A noção de obra compreende que as relações do autor e sua obra extrapolam a “arquitetura”
do texto e a disposição dos elementos que garantem sua unidade de sentido e sua discursividade. Seria
ingenuidade, por outro lado, analisar uma obra sem considerar seu autor, sua bagagem cultural e
conhecimentos linguísticos. Logo, a noção de obra está associada a uma prática social em que sempre
haverá um leitor e um contexto. E mais: o autor não se limita a ser o sujeito discursivo que se destaca
de outros autores pelo conjunto da obra, por sua circulação social e formação de público cativo, enfim,
por sua instauração de discursos. Pois, se assim o fosse, “não haveria as condições nem para a
potencialidade de autoria em qualquer indivíduo” (PIOVEZAN, 2017, p. 52).
Já a noção de escrita “bloqueia a certeza de desaparição de escrita do autor e retém como que
o pensamento no limite dessa anulação” (FOUCAULT, 1969, p. 9), ou seja, a existência do autor é
preservada de modo muito sutil. É preciso, pois, identificar o vazio deixado pela “desaparição do
autor, seguir atentamente a repartição das lacunas e das falhas e espreitar os locais, as funções que
essa desaparição faz aparecer” (FOUCAULT, 1969, p. 10-1). Vemos que, dessa forma, a “função-
autor” possibilita compreendermos a autoria em lugares distintos de um texto ou de uma obra. Não
seria difícil observar o fenômeno em textos escolares que, embora sofríveis do ponto de vista da
linguagem, da estrutura textual e da capacidade discursiva, podem se destacar, alcançando uma
qualidade tanto na forma quanto no conteúdo. Isso se daria a partir de uma intencionalidade, com
pistas deixadas ao leitor, consciente ou inconscientemente (PIOVEZAN, 2017, p. 52).

_Registros de origem_:
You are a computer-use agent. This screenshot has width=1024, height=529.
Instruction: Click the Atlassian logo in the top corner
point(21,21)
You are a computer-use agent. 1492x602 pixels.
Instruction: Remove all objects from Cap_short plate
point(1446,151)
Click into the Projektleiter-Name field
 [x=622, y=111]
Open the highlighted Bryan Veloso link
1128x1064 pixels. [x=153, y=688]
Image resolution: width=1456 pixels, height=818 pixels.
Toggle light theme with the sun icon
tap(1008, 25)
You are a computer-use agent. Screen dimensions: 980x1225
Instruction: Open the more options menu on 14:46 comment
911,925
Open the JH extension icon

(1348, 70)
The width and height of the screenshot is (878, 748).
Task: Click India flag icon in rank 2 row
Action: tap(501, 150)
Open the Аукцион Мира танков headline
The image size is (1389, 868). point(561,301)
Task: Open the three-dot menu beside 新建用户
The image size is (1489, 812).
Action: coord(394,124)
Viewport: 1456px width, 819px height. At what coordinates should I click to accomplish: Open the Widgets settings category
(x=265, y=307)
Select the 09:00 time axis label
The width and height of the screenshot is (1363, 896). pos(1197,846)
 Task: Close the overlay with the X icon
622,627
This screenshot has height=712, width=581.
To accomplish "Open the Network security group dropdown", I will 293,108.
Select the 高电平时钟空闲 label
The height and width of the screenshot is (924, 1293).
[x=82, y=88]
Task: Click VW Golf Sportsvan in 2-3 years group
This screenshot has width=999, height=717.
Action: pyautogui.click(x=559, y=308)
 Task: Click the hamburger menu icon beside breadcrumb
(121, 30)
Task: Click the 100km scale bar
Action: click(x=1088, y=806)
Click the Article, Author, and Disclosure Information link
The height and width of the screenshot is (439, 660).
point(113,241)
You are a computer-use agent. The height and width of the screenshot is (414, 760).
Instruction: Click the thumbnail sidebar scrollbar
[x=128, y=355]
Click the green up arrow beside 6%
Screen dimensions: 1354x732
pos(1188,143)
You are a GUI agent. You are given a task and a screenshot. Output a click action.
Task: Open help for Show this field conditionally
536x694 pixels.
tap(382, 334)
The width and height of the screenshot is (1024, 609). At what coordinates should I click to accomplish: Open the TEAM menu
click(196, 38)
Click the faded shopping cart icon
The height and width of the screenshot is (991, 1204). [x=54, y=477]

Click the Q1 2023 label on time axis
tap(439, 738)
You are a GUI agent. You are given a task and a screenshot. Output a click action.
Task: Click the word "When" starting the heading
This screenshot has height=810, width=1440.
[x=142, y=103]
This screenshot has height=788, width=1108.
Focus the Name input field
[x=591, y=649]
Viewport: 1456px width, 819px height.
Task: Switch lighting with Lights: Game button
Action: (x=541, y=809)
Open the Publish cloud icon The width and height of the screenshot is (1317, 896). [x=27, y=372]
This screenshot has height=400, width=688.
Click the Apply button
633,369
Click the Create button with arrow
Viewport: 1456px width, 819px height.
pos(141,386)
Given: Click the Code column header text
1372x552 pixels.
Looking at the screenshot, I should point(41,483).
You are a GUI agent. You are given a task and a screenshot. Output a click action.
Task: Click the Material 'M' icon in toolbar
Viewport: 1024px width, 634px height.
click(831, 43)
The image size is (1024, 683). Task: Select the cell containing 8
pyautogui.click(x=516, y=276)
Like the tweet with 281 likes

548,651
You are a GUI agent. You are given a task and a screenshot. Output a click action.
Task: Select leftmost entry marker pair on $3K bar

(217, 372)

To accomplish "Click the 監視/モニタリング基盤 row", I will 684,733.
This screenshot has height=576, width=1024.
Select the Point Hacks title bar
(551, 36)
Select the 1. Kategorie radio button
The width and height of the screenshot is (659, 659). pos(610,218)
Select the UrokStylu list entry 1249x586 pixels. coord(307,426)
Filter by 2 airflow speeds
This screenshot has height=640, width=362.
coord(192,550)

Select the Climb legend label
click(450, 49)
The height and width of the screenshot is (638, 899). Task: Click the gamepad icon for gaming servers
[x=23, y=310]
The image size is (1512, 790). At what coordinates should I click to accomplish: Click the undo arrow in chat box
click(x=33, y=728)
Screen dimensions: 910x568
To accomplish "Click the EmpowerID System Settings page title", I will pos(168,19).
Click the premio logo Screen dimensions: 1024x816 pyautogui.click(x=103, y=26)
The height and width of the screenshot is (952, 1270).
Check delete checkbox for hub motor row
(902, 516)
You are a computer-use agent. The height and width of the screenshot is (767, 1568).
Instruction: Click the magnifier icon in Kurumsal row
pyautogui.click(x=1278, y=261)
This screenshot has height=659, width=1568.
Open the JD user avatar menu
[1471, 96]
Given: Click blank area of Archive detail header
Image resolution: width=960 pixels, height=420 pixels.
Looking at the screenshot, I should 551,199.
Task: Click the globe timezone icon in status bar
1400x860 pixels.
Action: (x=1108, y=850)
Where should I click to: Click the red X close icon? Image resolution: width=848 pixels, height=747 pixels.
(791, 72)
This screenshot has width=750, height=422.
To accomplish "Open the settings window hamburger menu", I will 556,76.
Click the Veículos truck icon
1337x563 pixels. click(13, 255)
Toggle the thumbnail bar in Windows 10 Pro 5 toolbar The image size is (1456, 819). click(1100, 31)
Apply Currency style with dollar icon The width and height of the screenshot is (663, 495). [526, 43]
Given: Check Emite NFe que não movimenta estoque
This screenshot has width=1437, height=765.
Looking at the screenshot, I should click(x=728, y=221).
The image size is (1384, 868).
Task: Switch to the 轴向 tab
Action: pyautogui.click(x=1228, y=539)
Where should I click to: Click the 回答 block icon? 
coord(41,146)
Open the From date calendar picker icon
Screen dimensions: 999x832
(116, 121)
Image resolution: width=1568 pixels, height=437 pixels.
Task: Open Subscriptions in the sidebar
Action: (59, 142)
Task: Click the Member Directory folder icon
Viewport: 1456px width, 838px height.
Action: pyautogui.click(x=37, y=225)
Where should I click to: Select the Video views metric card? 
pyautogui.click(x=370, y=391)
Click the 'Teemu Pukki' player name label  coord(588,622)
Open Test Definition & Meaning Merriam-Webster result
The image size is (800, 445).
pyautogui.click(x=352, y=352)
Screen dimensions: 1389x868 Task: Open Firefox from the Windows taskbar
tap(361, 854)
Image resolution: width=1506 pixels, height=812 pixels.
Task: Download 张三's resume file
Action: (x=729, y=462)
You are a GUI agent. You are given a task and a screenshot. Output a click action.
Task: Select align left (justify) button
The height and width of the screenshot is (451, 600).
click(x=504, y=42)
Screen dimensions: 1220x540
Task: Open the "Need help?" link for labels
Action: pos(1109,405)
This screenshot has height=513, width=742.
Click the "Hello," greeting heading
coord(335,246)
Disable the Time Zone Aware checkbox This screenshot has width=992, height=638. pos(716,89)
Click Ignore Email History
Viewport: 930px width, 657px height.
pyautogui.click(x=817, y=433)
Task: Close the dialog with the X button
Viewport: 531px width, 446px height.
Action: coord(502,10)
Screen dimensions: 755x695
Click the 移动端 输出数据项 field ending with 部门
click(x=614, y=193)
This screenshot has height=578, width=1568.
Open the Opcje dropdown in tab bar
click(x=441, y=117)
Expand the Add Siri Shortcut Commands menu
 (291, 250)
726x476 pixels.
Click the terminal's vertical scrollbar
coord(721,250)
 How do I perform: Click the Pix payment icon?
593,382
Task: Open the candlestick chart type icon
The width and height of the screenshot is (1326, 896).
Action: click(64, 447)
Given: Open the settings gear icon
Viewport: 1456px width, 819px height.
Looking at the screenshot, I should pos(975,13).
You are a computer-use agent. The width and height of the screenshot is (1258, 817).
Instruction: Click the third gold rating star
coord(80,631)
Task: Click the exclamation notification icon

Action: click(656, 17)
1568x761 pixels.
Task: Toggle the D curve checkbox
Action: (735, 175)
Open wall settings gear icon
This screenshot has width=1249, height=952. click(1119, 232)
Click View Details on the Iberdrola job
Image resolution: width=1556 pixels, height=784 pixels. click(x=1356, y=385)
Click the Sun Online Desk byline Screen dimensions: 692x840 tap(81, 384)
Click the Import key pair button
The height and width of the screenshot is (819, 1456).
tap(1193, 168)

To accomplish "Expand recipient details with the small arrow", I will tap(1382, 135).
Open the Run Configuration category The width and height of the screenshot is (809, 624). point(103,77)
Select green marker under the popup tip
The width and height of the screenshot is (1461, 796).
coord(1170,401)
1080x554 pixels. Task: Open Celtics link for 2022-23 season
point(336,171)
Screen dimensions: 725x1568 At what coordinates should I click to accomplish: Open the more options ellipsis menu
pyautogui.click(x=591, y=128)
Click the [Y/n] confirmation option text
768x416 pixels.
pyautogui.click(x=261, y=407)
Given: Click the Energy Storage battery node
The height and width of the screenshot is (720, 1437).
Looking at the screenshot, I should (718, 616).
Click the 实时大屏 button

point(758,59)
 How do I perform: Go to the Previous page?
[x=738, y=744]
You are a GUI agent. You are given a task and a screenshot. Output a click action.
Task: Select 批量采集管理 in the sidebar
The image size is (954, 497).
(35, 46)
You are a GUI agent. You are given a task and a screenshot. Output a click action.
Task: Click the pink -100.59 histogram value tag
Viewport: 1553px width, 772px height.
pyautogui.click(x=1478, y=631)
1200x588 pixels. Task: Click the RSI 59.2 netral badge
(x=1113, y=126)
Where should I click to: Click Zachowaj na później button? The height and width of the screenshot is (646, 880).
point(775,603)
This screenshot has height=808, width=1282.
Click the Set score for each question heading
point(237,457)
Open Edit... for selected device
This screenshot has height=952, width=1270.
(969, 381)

_Instruções_:
**1)** Redigite sem alterações as linhas dos registros que vão da linha com "This screenshot has height=578, width=1568." até a linha com "This screenshot has width=1249, height=952.", incluindo as duas.
**2)** Escreva a continuação do texto sobre autor, obra e função-autor a partir do ponto em que ele termina.

_Respostas do exercício_:
**1)**
This screenshot has height=578, width=1568.
Open the Opcje dropdown in tab bar
click(x=441, y=117)
Expand the Add Siri Shortcut Commands menu
 (291, 250)
726x476 pixels.
Click the terminal's vertical scrollbar
coord(721,250)
 How do I perform: Click the Pix payment icon?
593,382
Task: Open the candlestick chart type icon
The width and height of the screenshot is (1326, 896).
Action: click(64, 447)
Given: Open the settings gear icon
Viewport: 1456px width, 819px height.
Looking at the screenshot, I should pos(975,13).
You are a computer-use agent. The width and height of the screenshot is (1258, 817).
Instruction: Click the third gold rating star
coord(80,631)
Task: Click the exclamation notification icon

Action: click(656, 17)
1568x761 pixels.
Task: Toggle the D curve checkbox
Action: (735, 175)
Open wall settings gear icon
This screenshot has width=1249, height=952. click(1119, 232)

**2)**
Desse modo, a “função-autor” estaria em pleno uso: “na funcionalidade exercida no momento
em que o aluno mergulha na elaboração do texto e passa a lidar com a palavra viva” (PIOVEZAN,
2017, p. 52). Como sujeito discursivo, o aluno-autor se inscreve no texto com diferentes “funções
enunciativo-discursivas” (ORLANDI, 1988, p. 76), sendo a de locutor, que equivale ao ethos do
orador do discurso, uma vez que o discurso só se realiza no momento de sua interação com o outro.
A função de negociador de distâncias com o auditório que, para tanto, mobiliza as paixões desse
público (pathos), em busca de sua adesão, de sua reação ou ação responsiva. E mesmo a função de
diversos tipos de autores cujo papel, por necessidade ou escolha profissional, o aluno-autor assume e
representa como jornalista, articulista ou cronista e passa a construir o texto (inventa, busca, dispõe,
organiza) e o expressa (modaliza, personaliza, dialoga, age, pronuncia). Assim, na interação verbal,
ethos, pathos e logos se entremeiam para o propósito maior do ato retórico: conquistar a adesão do
outro, seja pelo julgamento, pela deliberação ou pelo simples deleite.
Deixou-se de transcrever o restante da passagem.